__EXERCISES TO COMPLETE__.
**A.** In the export conditions excerpt, list every type of intellectual property that the parenthetical in § 15 names.
**B.** Quote the export conditions excerpt between "Adherence to and" and "the Vendor’s interests.", inclusive.

__READING TEXT__.
----------------------------------------
The contracting parties have to fulfill all the responsibilities for their respective areas of responsibility as laid down in the Medical Devices Directive 93/42/EEEC and in their national legislation such as, for example, market observation, mutual information and traceability of the delivered products through to the end user.

§ 13 Compliance with legislation

In so far as products manufactured in Germany are being exported, the Vendor is responsible for compliance with the provisions of the German legislation that is applicable except where otherwise provided by agreement. The provisions of the relevant U.S. legislation shall prevail in the case of products manufactured in the United States of America.

Adherence to and implementation of the relevant provisions governing foreign trade (e.g. import licenses, authorization to transfer foreign currency) and any other legislation in force outside of the Federal Republic of Germany falls within the Purchaser’s sphere of responsibility.

§ 14 Data processing

The Vendor and the companies associated with him are entitled to store and process data connected with commercial transactions in accordance with the provisions of German law.

§ 15 Intellectual property rights

  1. The Purchaser may make use of intellectual property (trade marks, trade names, logos, drawings, patents, brand names and industrial designs) only after obtaining the Vendor’s prior permission in writing and only in the Vendor’s interests.
  2. The Purchaser is responsible for ensuring that his behavior in connection with the use of the Vendor’s goods acquired by him does not cause the intellectual property rights of third parties to be infringed. The purchaser shall absolve the vendor of any responsibility with regard to all claims made by third parties concerning infringements of intellectual property rights, including all legal and non- legal costs, and if requested support the Vendor in any legal dispute.

§ 16 Choice of law, place of jurisdiction, written form and safeguarding clause

  1. All contracts concluded by the contracting parties under the terms of the present Export Conditions shall be governed by the law of the Federal Republic of Germany to the exclusion of the United Nations Convention on Contracts for the International Sale of Goods and of private international law.
----------------------------------------
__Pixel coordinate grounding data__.

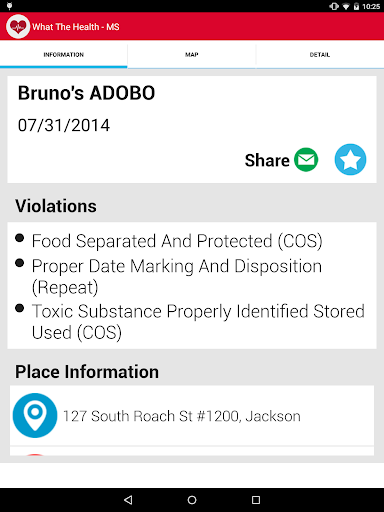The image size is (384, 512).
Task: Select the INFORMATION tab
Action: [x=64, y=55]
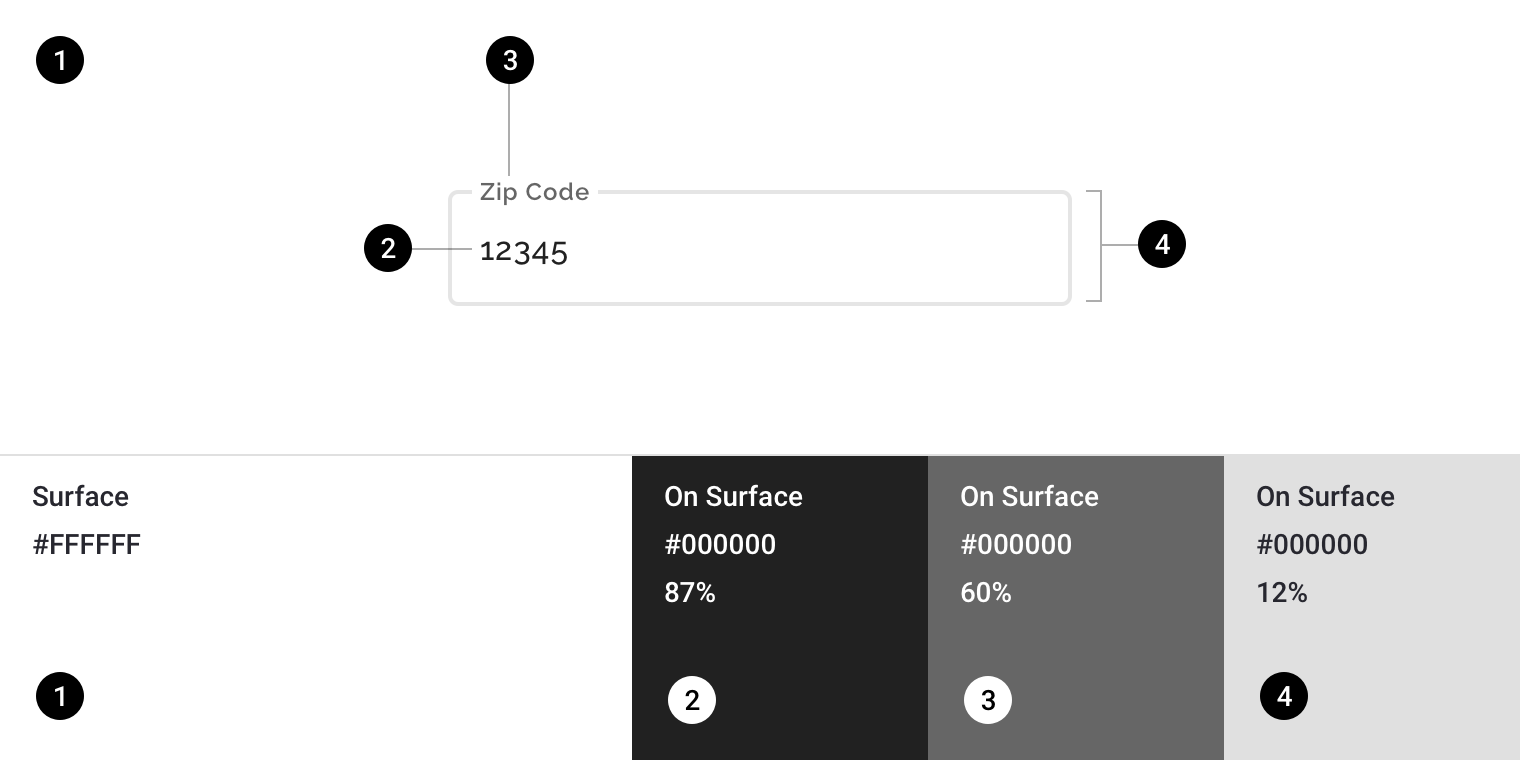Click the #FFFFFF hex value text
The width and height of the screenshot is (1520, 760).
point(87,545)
----------------------------------------
__SOLUTIONS TO THE EXERCISE__.
**A.** trade marks, trade names, logos, drawings, patents, brand names, industrial designs

**B.**
Adherence to and implementation of the relevant provisions governing foreign trade (e.g. import licenses, authorization to transfer foreign currency) and any other legislation in force outside of the Federal Republic of Germany falls within the Purchaser’s sphere of responsibility.

§ 14 Data processing

The Vendor and the companies associated with him are entitled to store and process data connected with commercial transactions in accordance with the provisions of German law.

§ 15 Intellectual property rights

  1. The Purchaser may make use of intellectual property (trade marks, trade names, logos, drawings, patents, brand names and industrial designs) only after obtaining the Vendor’s prior permission in writing and only in the Vendor’s interests.